Silenced Spinners: The Darkest Chapter of British India
How the British Destroyed India’s Textile Industry
The destruction of the Indian textile industry under British colonial rule is one of the most tragic and documented cases of deliberate economic deindustrialization in history.
This story is referencing about British officials physically cutting off the thumbs or fingers of Indian artisans is a deeply rooted piece of history, though its context is slightly different than a literal, widespread state policy of mutilation.
The Origin of the “Severed Thumbs”
The historical account of severed thumbs originates from a 1772 book titled Considerations on India Affairs, written by William Bolts, a merchant who witnessed the East India Company’s (EIC) brutal operations in Bengal.
Bolts documented that the EIC forced local silk weavers into absolute debt bondage. The company paid weavers far below market prices, legally barred them from selling to anyone else, and physically flogged them if they resisted. Bolts recorded that the terror and slavery-like conditions became so unbearable that some weavers chopped off their own thumbs so they could no longer be forced to spin silk for the company.
“The weavers, desirous of obtaining their freedom... have been known to cut off their own thumbs to prevent their being forced to wind silk.”
— William Bolts, 1772
Over time, this horrific reality evolved into the widespread oral history that British soldiers directly amputated the thumbs of weavers to destroy competition. Whether it was self-mutilation out of desperation or direct violence by EIC agents, the historical consensus is clear: the British systematically “amputated” the livelihood of Indian artisans.
How the Industry Was Systematically Destroyed
The British did not just target individuals; they dismantled the entire economic system of Indian manufacturing to favor the mills of Manchester. They did this through a three-pronged strategy:
1. Crushing Tariffs and Fake “Free Trade”
While British cotton was flooded into India entirely duty-free, the British government slapped massive import tariffs (up to 70–80%) on Indian textiles entering Britain. This artificial pricing completely priced Indian weavers out of the European market.
2. Forcing India into Resource Extraction
Before British intervention, India exported finished goods (vibrant chintz, ultra-fine Dacca muslin, calico). The British flipped this entirely. They forced India to export its raw, raw cotton to Britain’s mechanized factories, and then forced Indian consumers to buy back the cheaply made, machine-manufactured British cloth.
3. Destruction of the Looms
EIC agents and sepoys (local soldiers) routinely smashed traditional wooden handlooms and arrested master weavers who tried to work independently.
By 1834, the devastation was so absolute that the British Governor-General of India, William Bentinck, wrote in an official letter:
“The misery hardly finds a parallel in the history of commerce.
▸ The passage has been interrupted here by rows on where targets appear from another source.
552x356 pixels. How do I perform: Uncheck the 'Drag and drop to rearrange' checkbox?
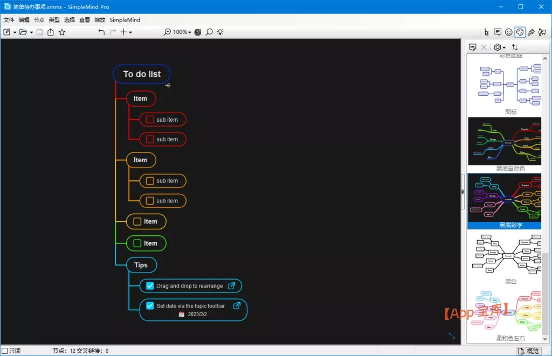[x=150, y=286]
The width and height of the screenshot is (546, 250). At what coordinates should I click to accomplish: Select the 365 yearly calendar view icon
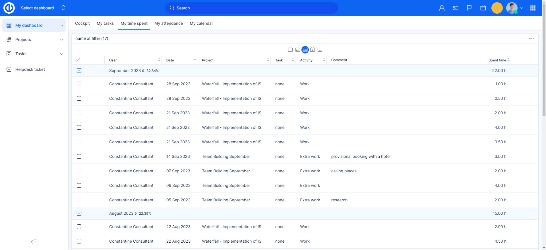coord(320,50)
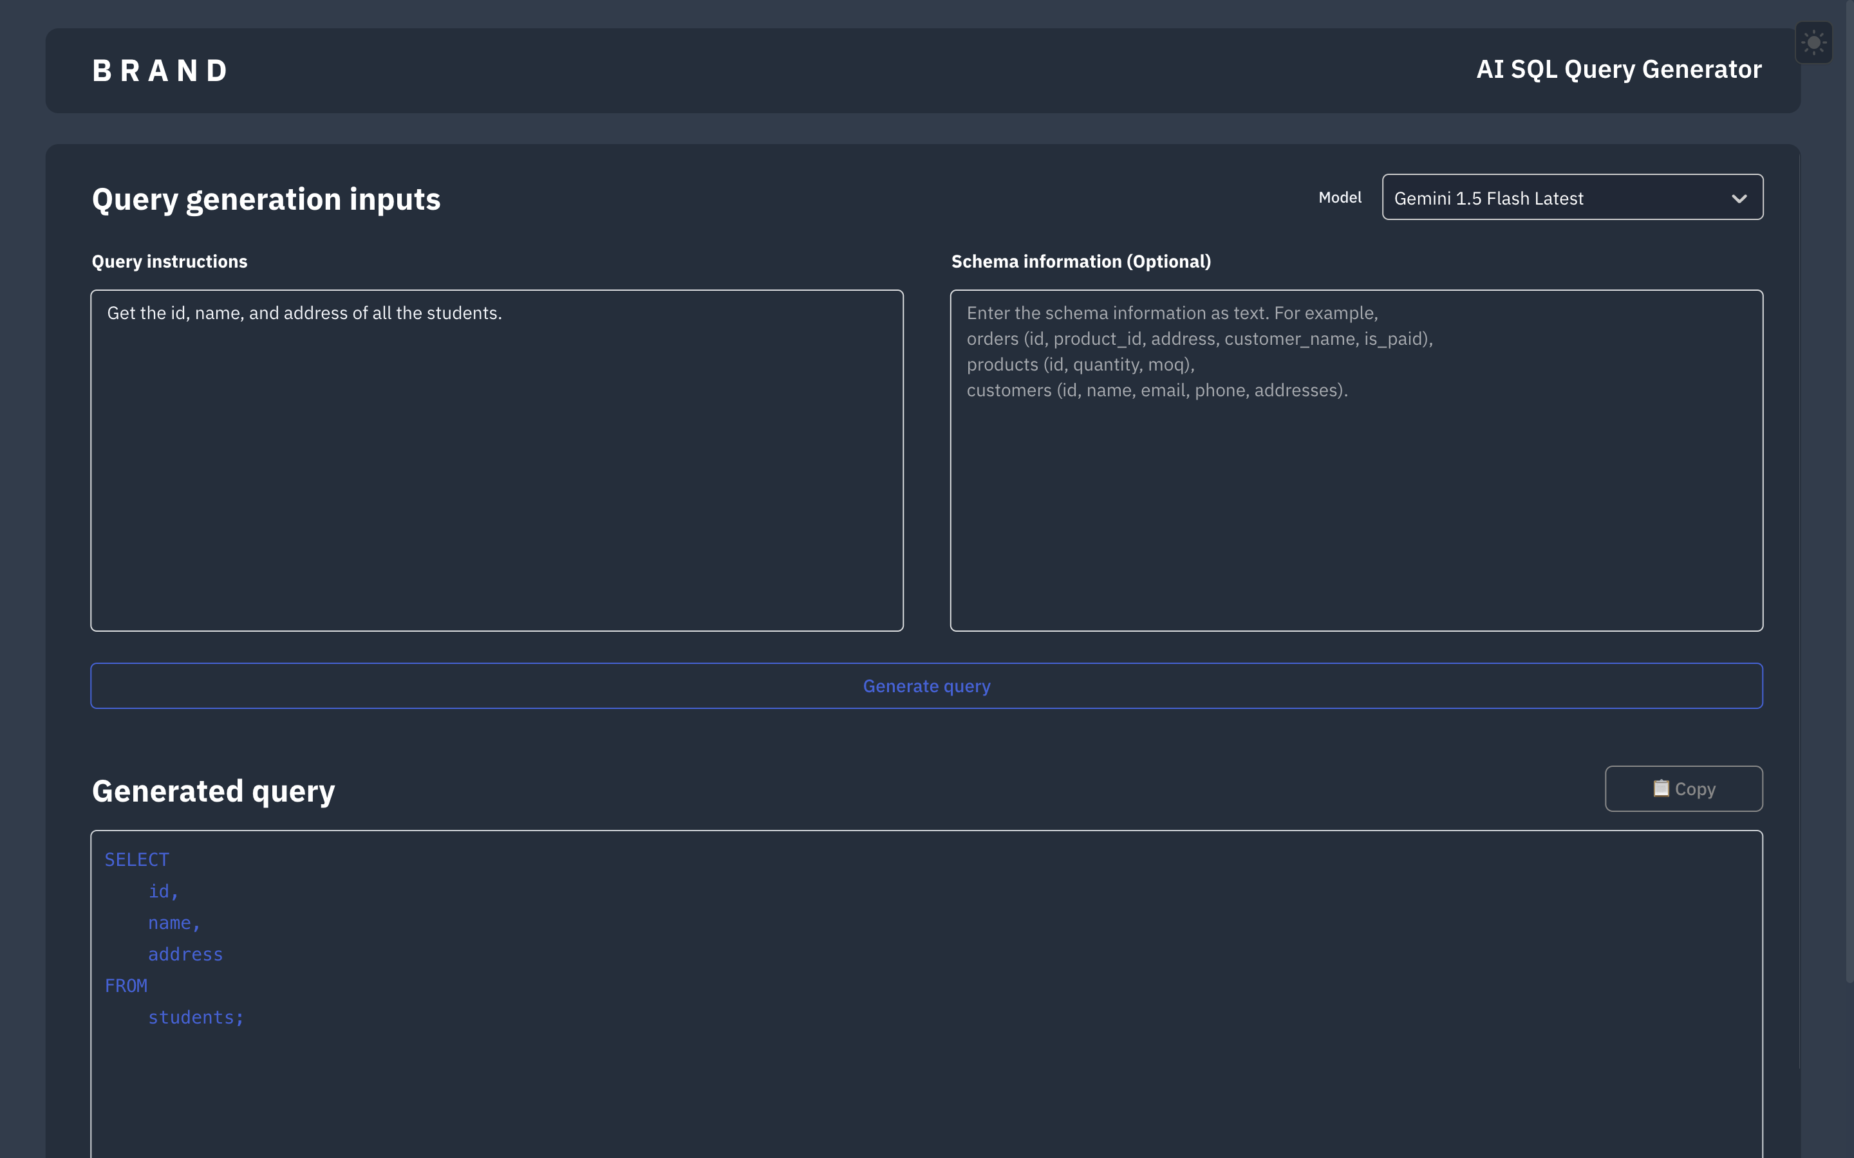
Task: Click 'students;' in the generated query
Action: (195, 1017)
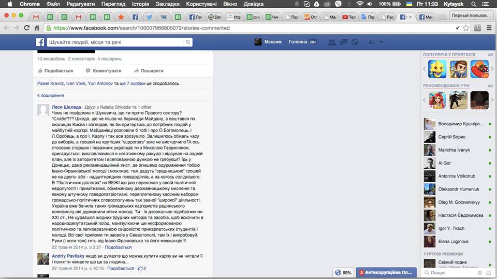Bookmark page with the star icon
Viewport: 497px width, 279px height.
pos(465,28)
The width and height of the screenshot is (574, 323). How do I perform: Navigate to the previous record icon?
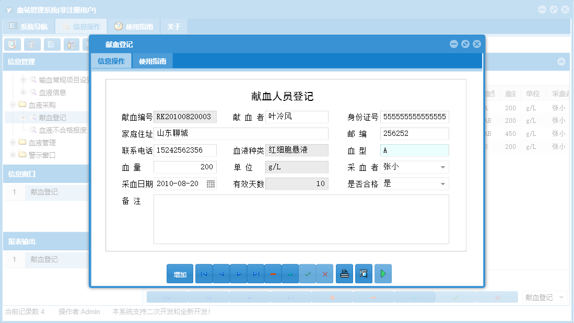click(221, 273)
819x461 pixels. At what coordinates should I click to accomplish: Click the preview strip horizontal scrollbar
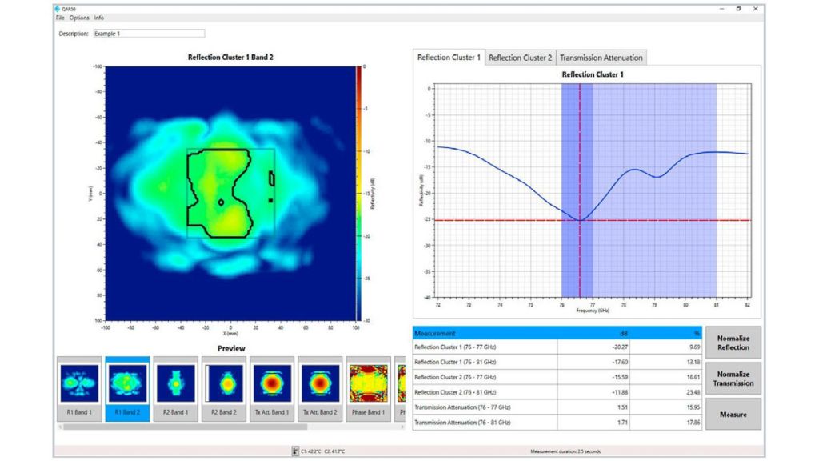point(200,426)
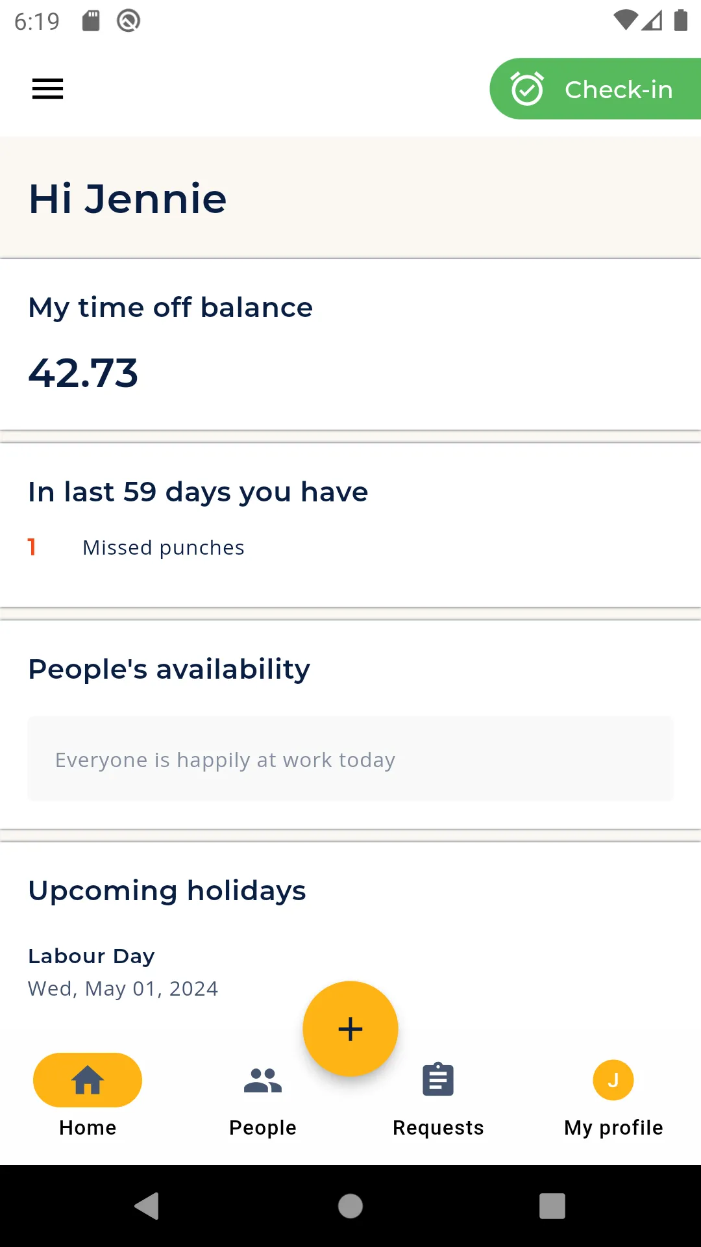
Task: Tap Android back navigation button
Action: pyautogui.click(x=147, y=1206)
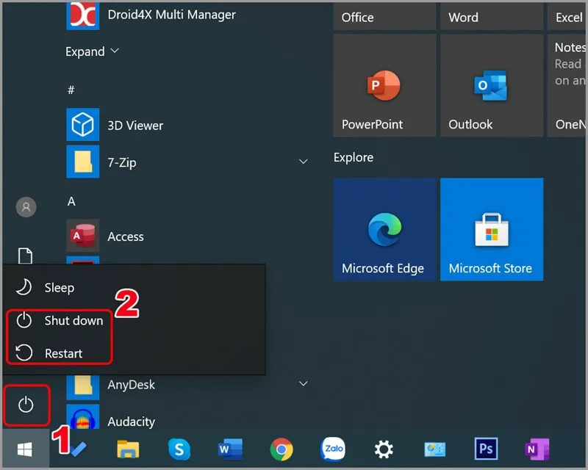Open File Explorer from the taskbar

tap(129, 448)
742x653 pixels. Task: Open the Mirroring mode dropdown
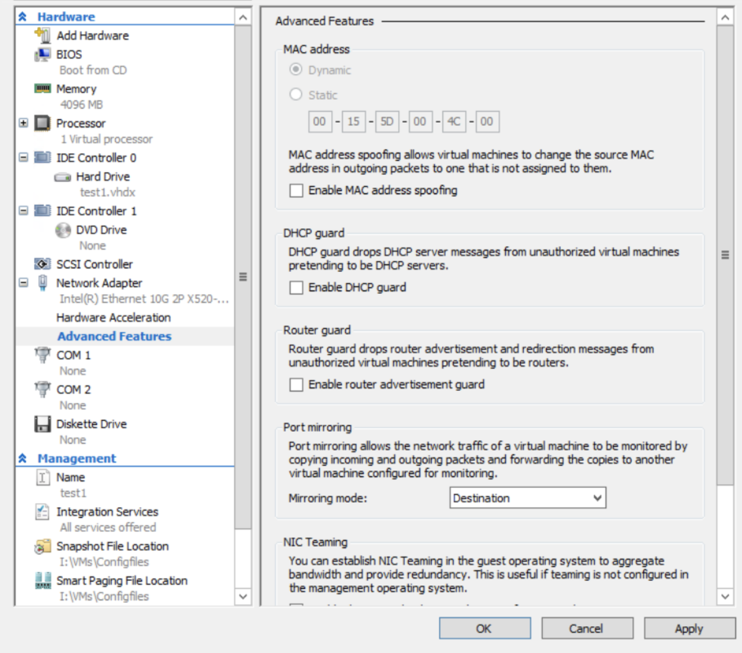[527, 498]
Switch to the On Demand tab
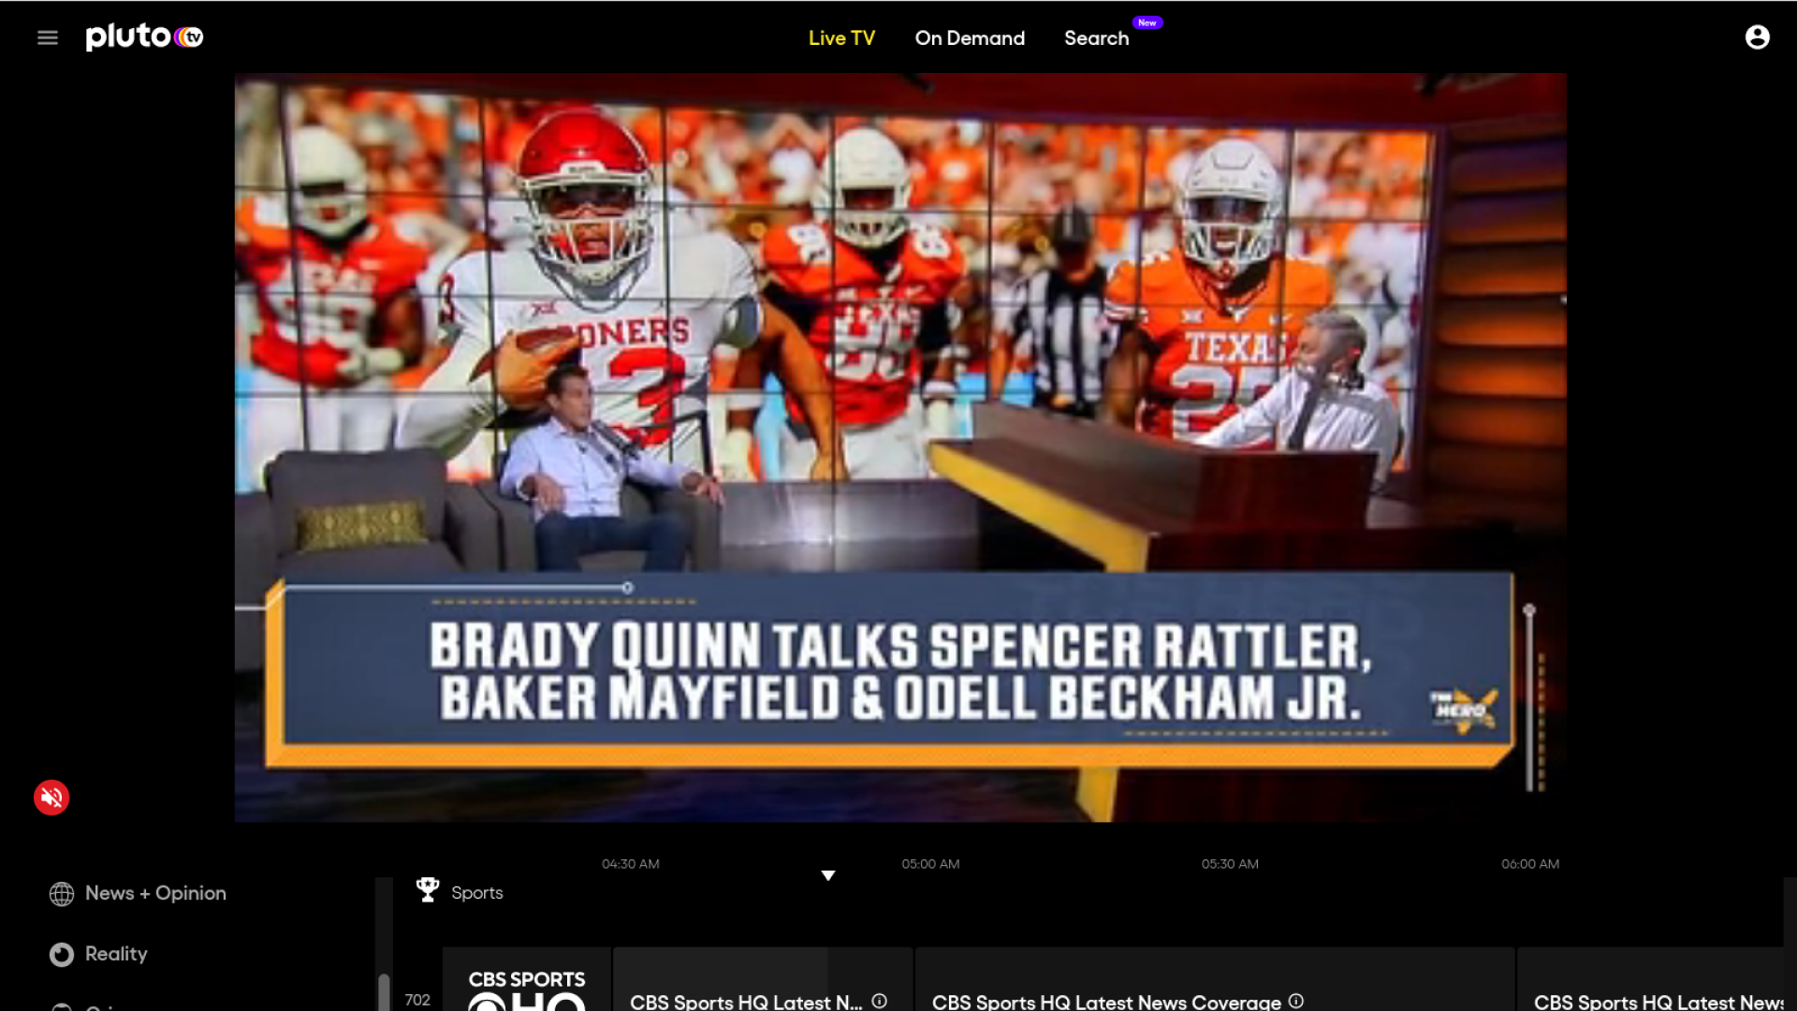The image size is (1797, 1011). pos(970,38)
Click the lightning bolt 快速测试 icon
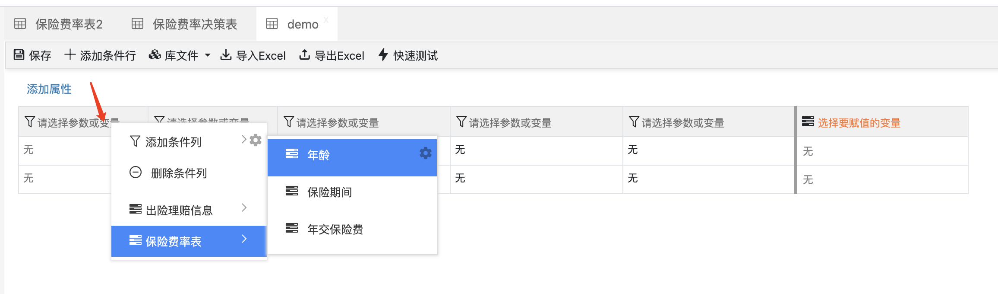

The bones of the cotton-weavers are bleaching the plains of India.”
The “Broken Machines” Irony
Regarding the artisans being forced to work on “broken machines”: the historical irony is that the British Industrial Revolution was heavily subsidized by the wealth drained from India, yet the colonial government actively prevented India from modernizing its own infrastructure.
When mechanization did come to India via British-owned mills later in the 19th century, Indian laborers worked under brutal, unregulated conditions with zero labor rights, effectively forced into low-wage factory servitude to handle the very raw materials their ancestors used to turn into the world’s finest luxury fabrics.